Problem to work on:
Convert the records below into a JSON list of strings with one string per line, omitting blank lines and leaving out the pictures.

Material supplied:
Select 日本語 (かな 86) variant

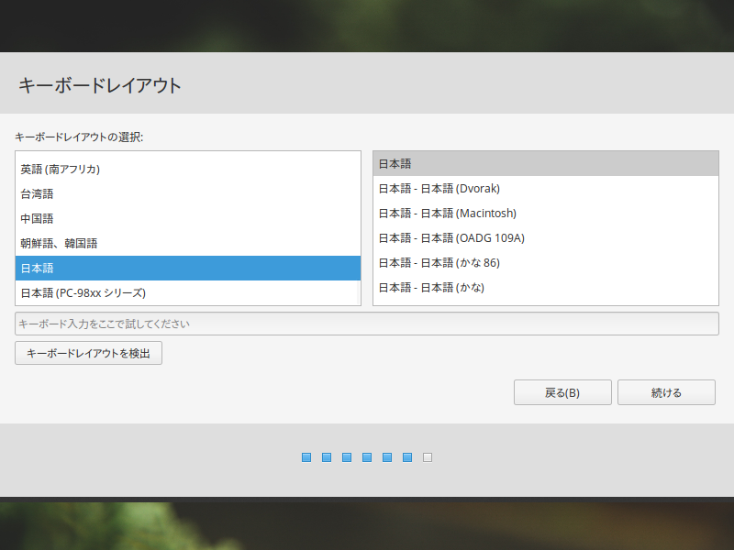pyautogui.click(x=545, y=263)
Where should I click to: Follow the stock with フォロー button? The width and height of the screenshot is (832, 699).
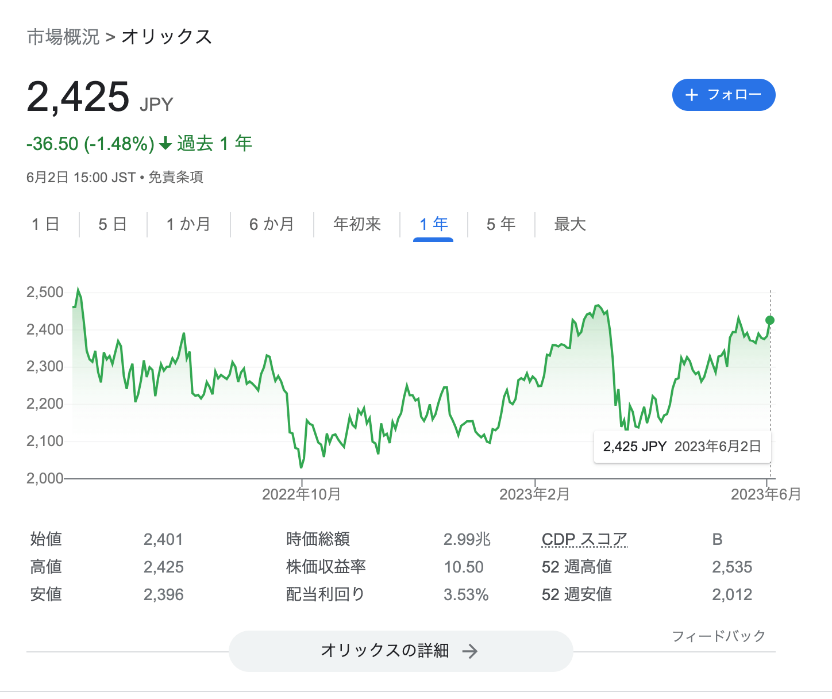[724, 95]
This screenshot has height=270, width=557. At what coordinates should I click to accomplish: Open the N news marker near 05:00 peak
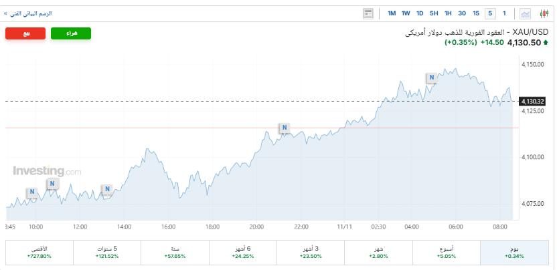[432, 78]
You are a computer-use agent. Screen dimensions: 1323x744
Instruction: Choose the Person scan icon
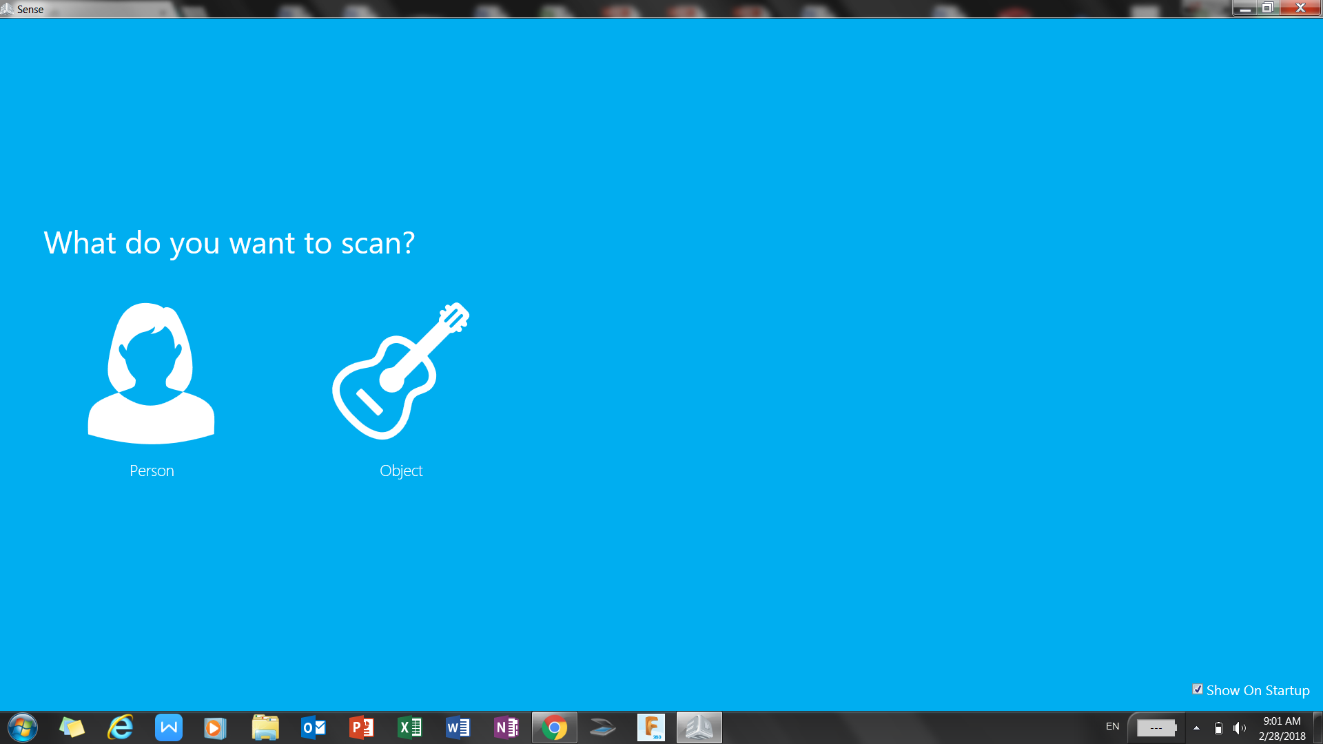coord(151,373)
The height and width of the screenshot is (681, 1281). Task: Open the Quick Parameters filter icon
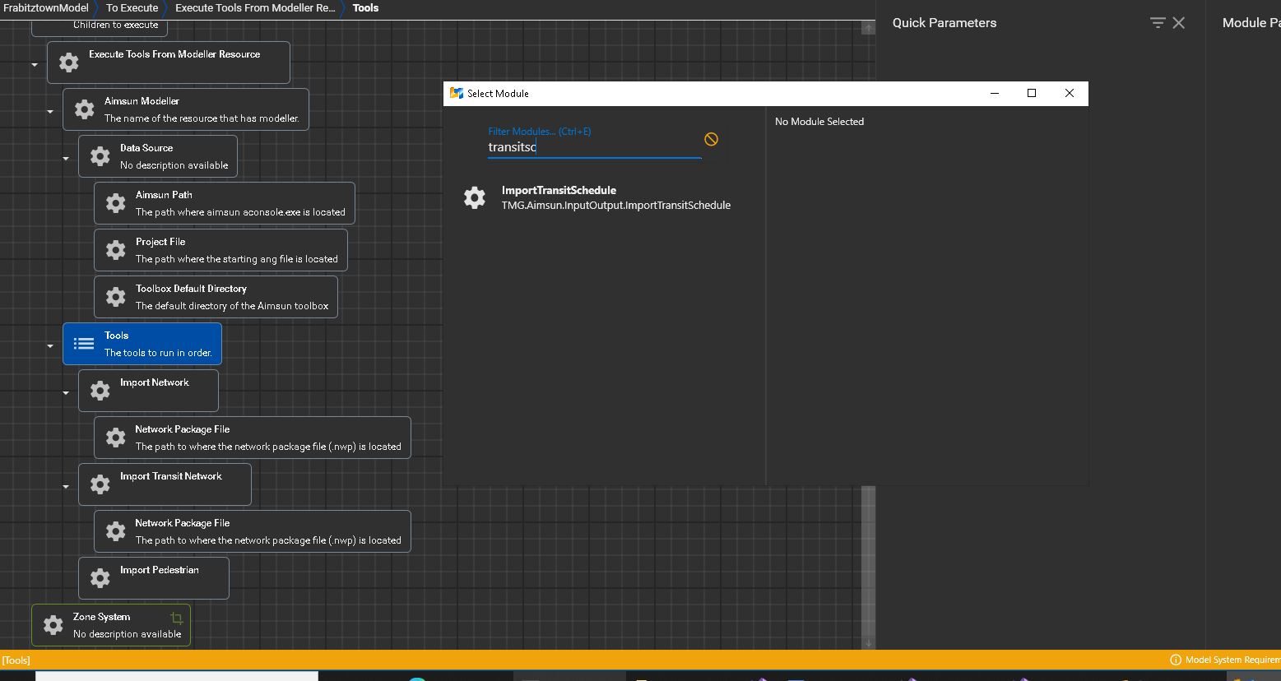click(x=1157, y=22)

Solution for this task:
[
  "Select 日本語 (かな 86) variant",
  "pyautogui.click(x=545, y=263)",
  "Where should I click to: Follow the stock with フォロー button? The width and height of the screenshot is (832, 699).",
  "[724, 95]",
  "This screenshot has height=270, width=557. At what coordinates should I click to accomplish: Open the N news marker near 05:00 peak",
  "[432, 78]",
  "You are a computer-use agent. Screen dimensions: 1323x744",
  "Instruction: Choose the Person scan icon",
  "coord(151,373)",
  "The height and width of the screenshot is (681, 1281). Task: Open the Quick Parameters filter icon",
  "click(x=1157, y=22)"
]